I can see why it's a good choice for a self-launched glider. Wankels have poor fuel efficiency, but that's a minor concern for this application. They produce excellent power for their weight and size, both important in a glider.
 
there is power "stroke" for every shaft rotation. That's why a Wankel has roughly twice the hp vs displacement of a 4-stroke piston engine.
Actually, three combustion events per revolution of the rotor...to be pedantic. :biggrin: They produce a very distinctive exhaust tone. Daryl Drummond did all the rebuilds on the 13-B/13-B msp engines that we ran in our race cars. Love/hate relationship with those engines.
 
Actually, three combustion events per revolution of the rotor...to be pedantic. :biggrin: They produce a very distinctive exhaust tone. Daryl Drummond did all the rebuilds on the 13-B/13-B msp engines that we ran in our race cars. Love/hate relationship with those engines.

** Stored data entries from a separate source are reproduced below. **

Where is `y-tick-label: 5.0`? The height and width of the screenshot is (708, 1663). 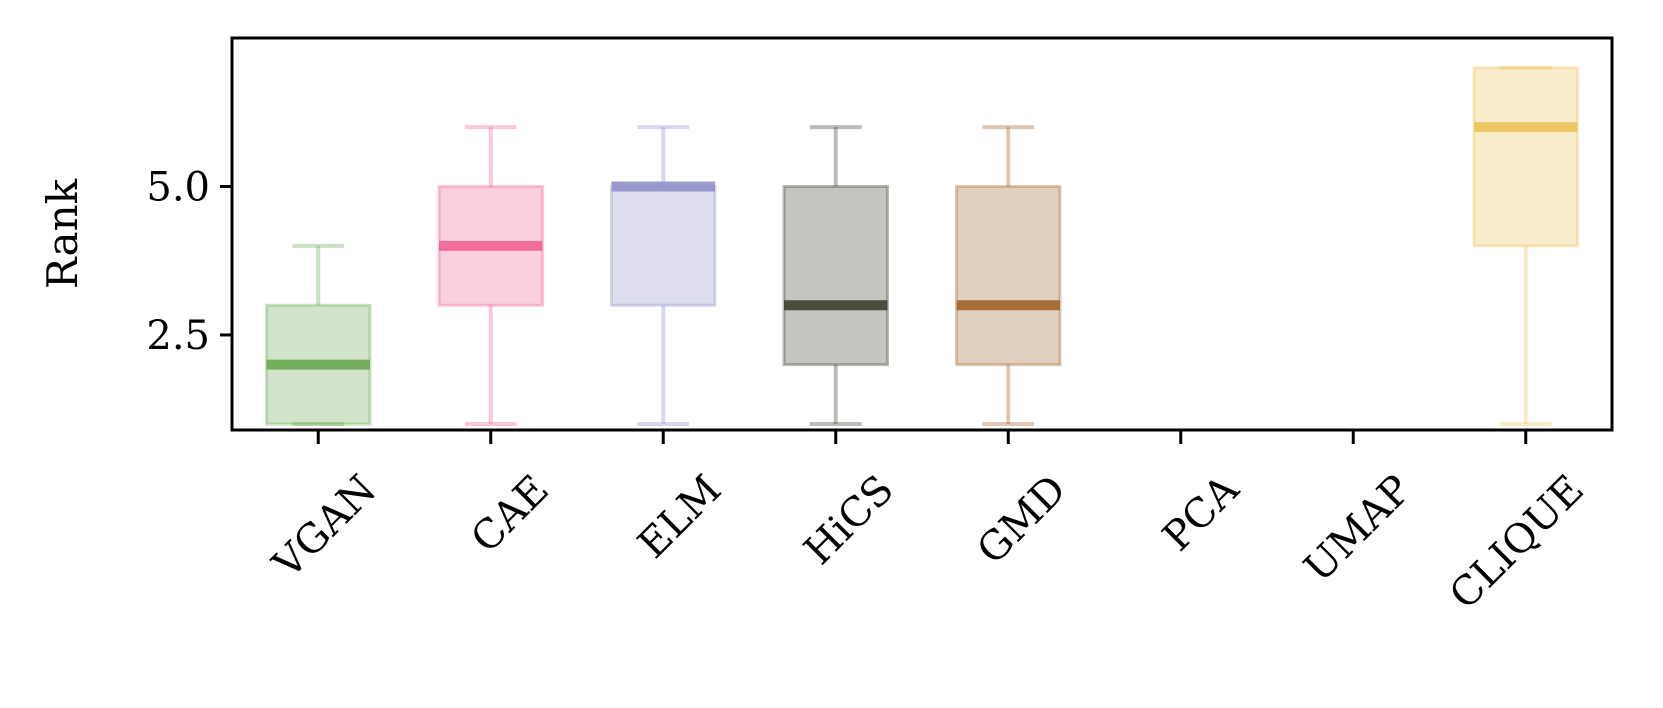
y-tick-label: 5.0 is located at coordinates (178, 187).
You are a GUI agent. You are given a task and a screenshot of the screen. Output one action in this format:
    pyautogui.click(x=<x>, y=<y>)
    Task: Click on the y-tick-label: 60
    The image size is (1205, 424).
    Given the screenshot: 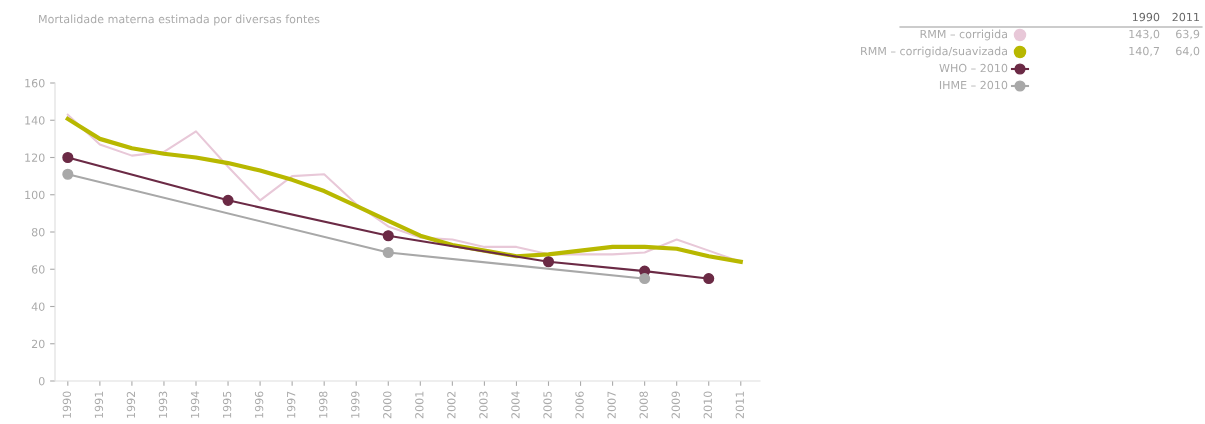 What is the action you would take?
    pyautogui.click(x=38, y=270)
    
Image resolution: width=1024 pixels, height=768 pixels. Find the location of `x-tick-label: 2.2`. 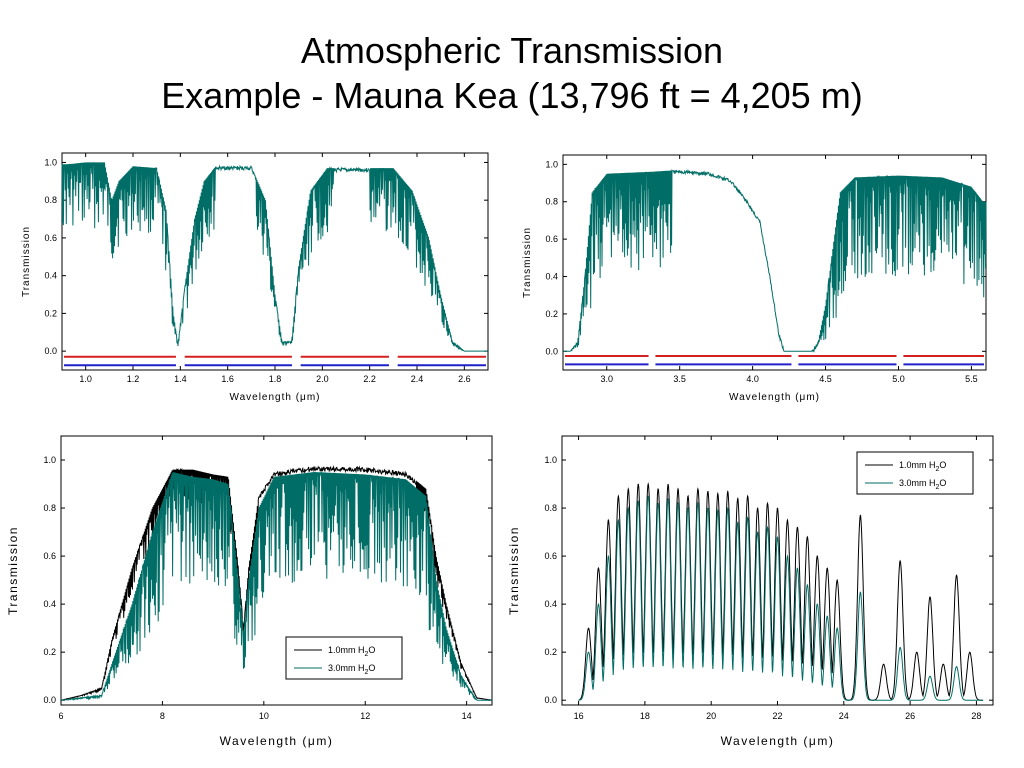

x-tick-label: 2.2 is located at coordinates (370, 379).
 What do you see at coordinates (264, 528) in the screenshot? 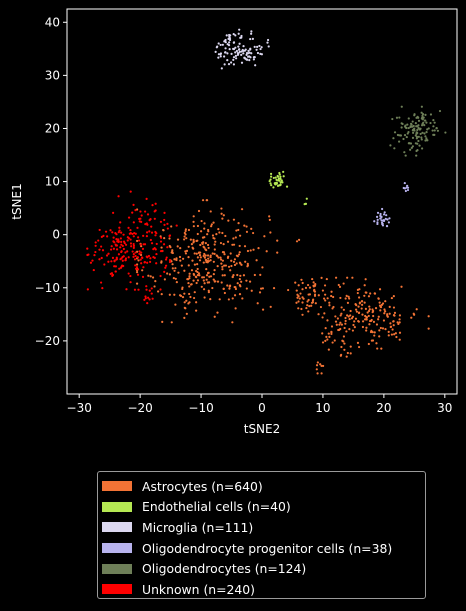
I see `legend-item: Microglia (n=111)` at bounding box center [264, 528].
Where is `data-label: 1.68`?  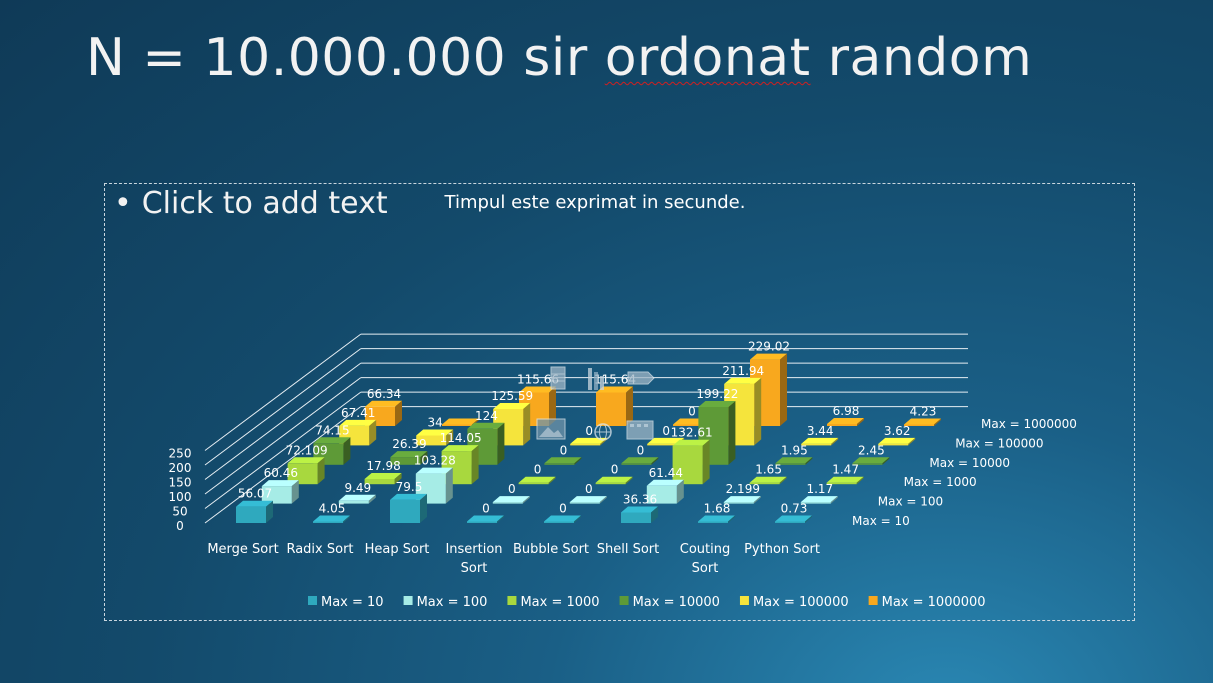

I loved them for racing. Couldn’t over-rev the things, and the cost of an engine rebuild was a small fraction of that for a piston engine. Plus Mazda Motorsports would sell me parts for less than dealer cost.
 
I loved them for racing. Couldn’t over-rev the things, and the cost of an engine rebuild was a small fraction of that for a piston engine. Plus Mazda Motorsports would sell me parts for less than dealer cost.
That is one thing I will say about Mazda, they supported motorsports very well from making parts available/affordable and supporting driver development in closed and open wheel road racing. John Doonan was one hell of a fellow when it came to supporting junior drivers. I can't say enough good about him and Mazda.